Rohan Kartik All notes

#leadership #career

Principal is a shape of week, not a row on a ladder

Principal is what a week looks like, not what a job description says.

The mid-level designer’s week has one shape. Two or three projects, deep focus, occasional reviews. The staff designer’s week has another. Bigger surface area, but mostly the same kind of problem repeated at scale. The principal week is structurally different. A Monday at this level can contain a calibration conversation about a junior who is plateauing, a vendor decision about whether to migrate analytics tooling, a peer review on a flow that has been to three rounds, a sync with two PMs who disagree about priorities, and a one-page argument for an executive about why one quarter’s roadmap should not be what it currently is. Each of those decisions has different stakes, different time horizons, and different audiences. None of them can wait until tomorrow.

The skill is not doing any one of those well. A staff designer can do any one of them well. The skill is holding all five in the same head without letting the quality of the calibration conversation degrade because the analytics decision is bleeding into it.

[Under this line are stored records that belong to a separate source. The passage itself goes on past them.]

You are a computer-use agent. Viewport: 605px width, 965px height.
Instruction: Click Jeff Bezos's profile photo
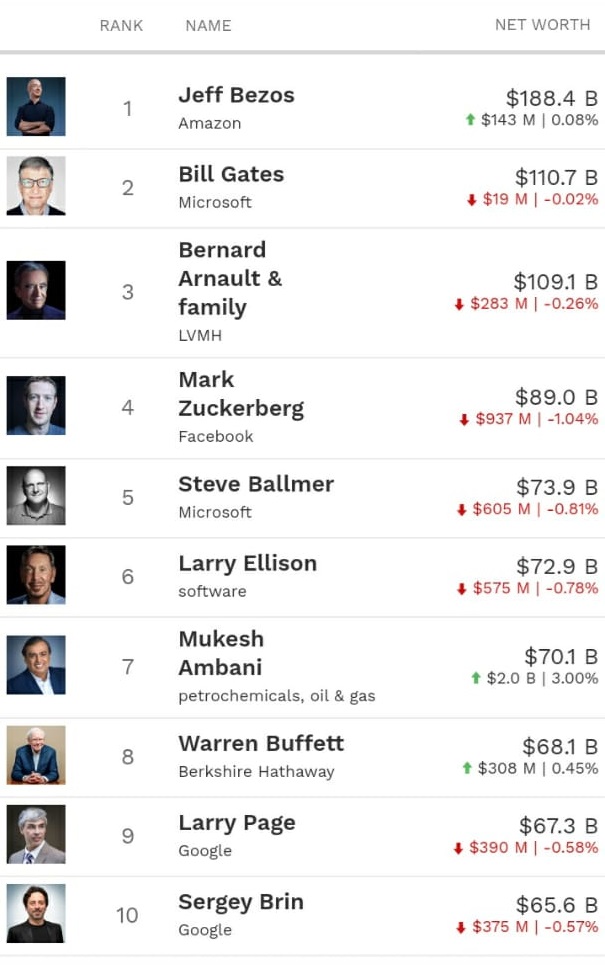(x=36, y=107)
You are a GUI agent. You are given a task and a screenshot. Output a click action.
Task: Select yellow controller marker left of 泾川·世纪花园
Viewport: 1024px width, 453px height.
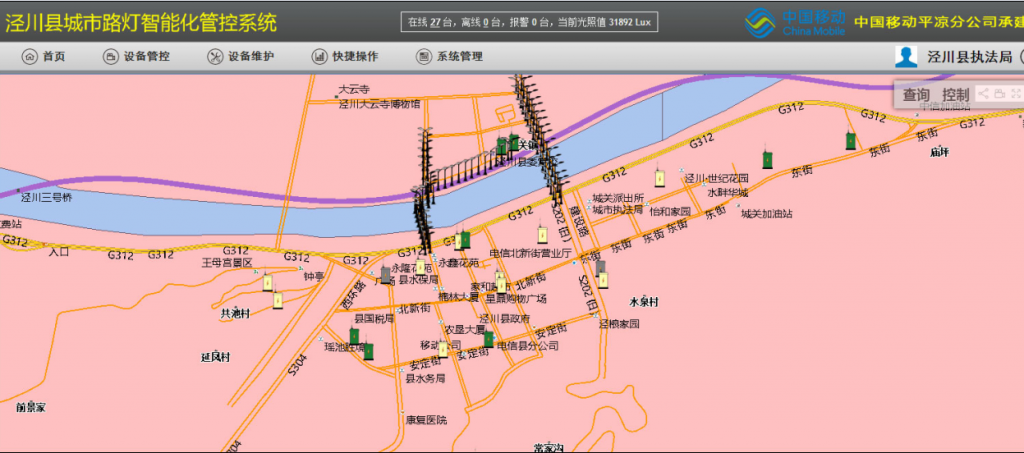point(659,178)
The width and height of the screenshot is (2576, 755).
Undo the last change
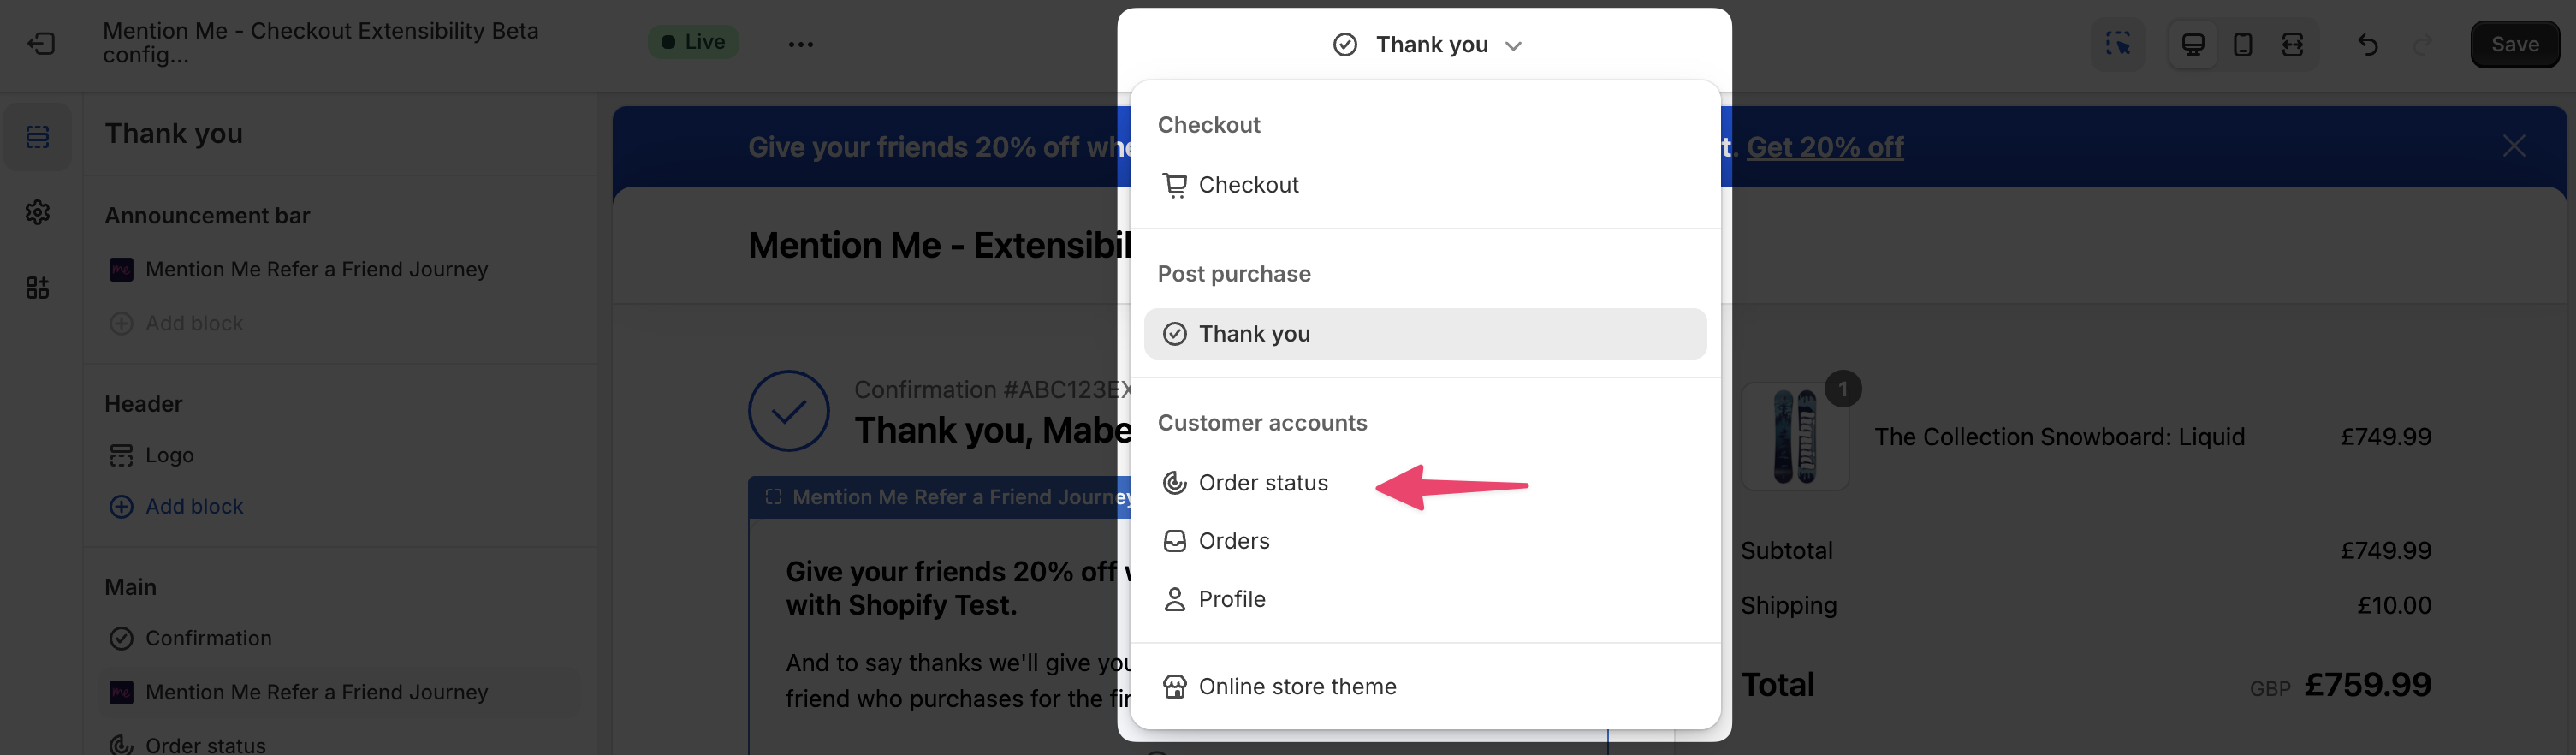click(2367, 44)
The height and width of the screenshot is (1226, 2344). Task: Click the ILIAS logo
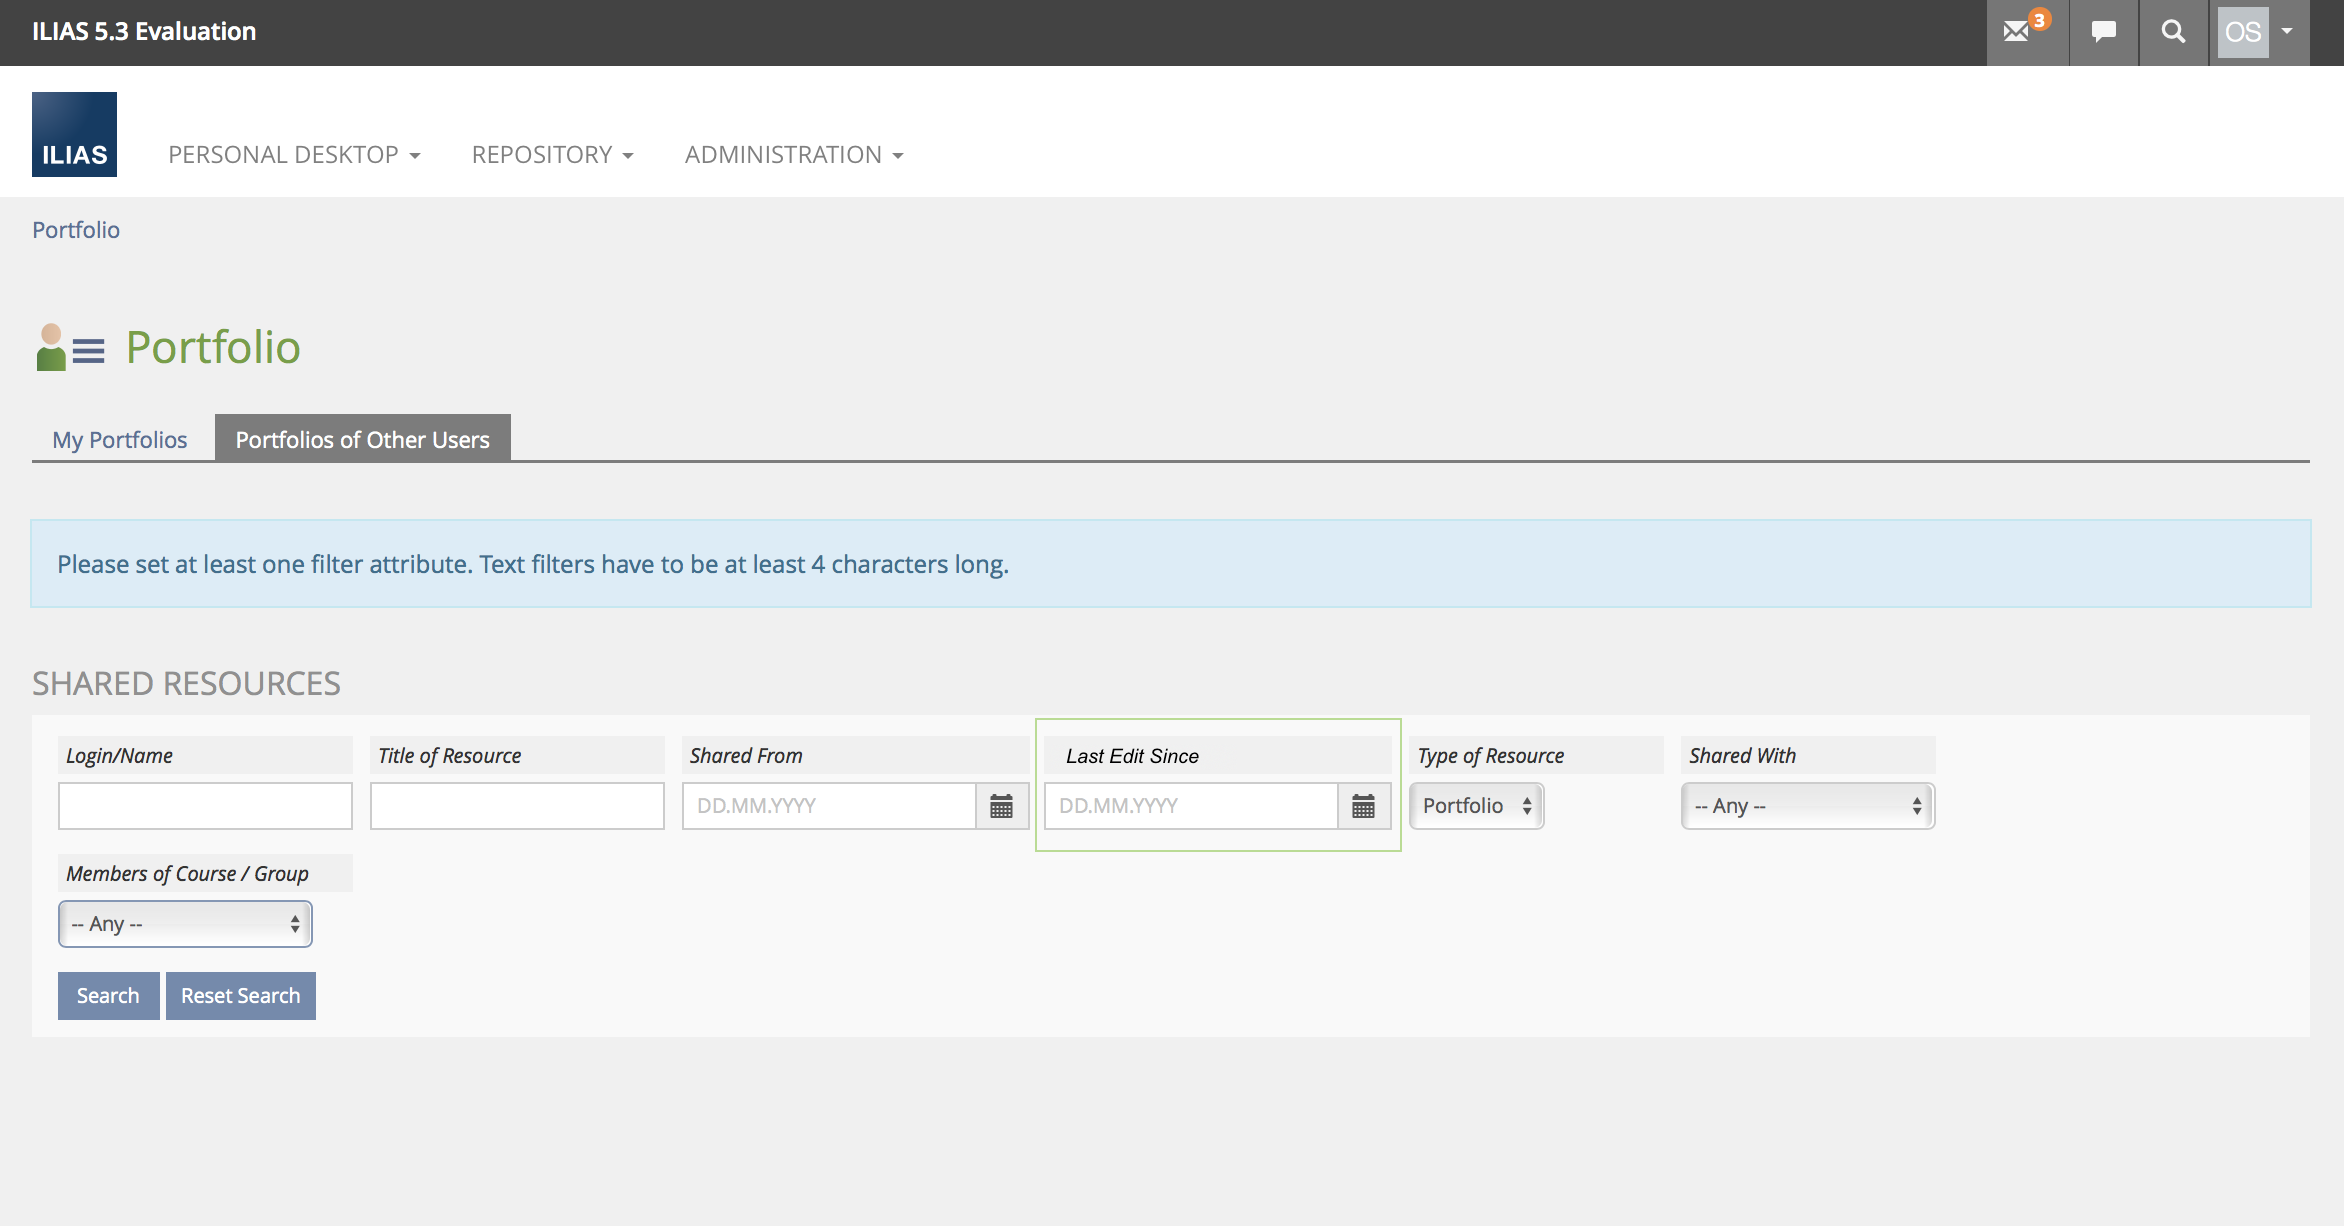[74, 135]
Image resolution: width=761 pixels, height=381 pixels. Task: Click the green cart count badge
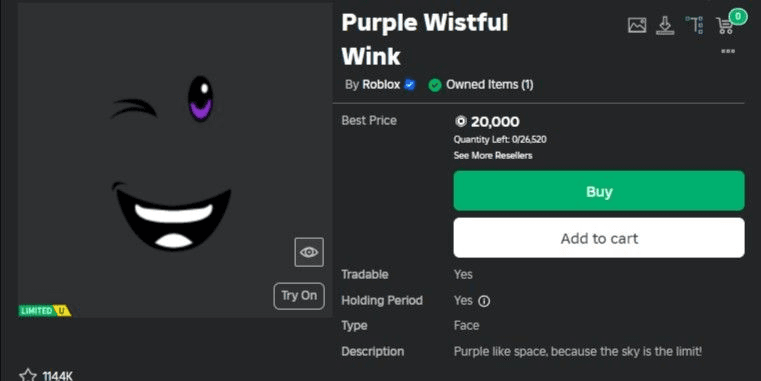(738, 17)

I track my own seniority by a simple test. How many unrelated decisions did I make in the last twenty-four hours, and how confident am I that none of them got the second-best version of me. In the weeks I am proudest of, the answer is six or seven and yes. In the weeks I want back, the answer is the same six or seven and no.

The honest limitation is that this kind of work is invisible to a portfolio. It does not screenshot. The case for principal at hire has to be told, not shown. That is part of the level. If you cannot tell the story, you are not yet operating at it.

The shift in thinking is to stop optimising any single track and start optimising the seam between tracks. The seam is the work.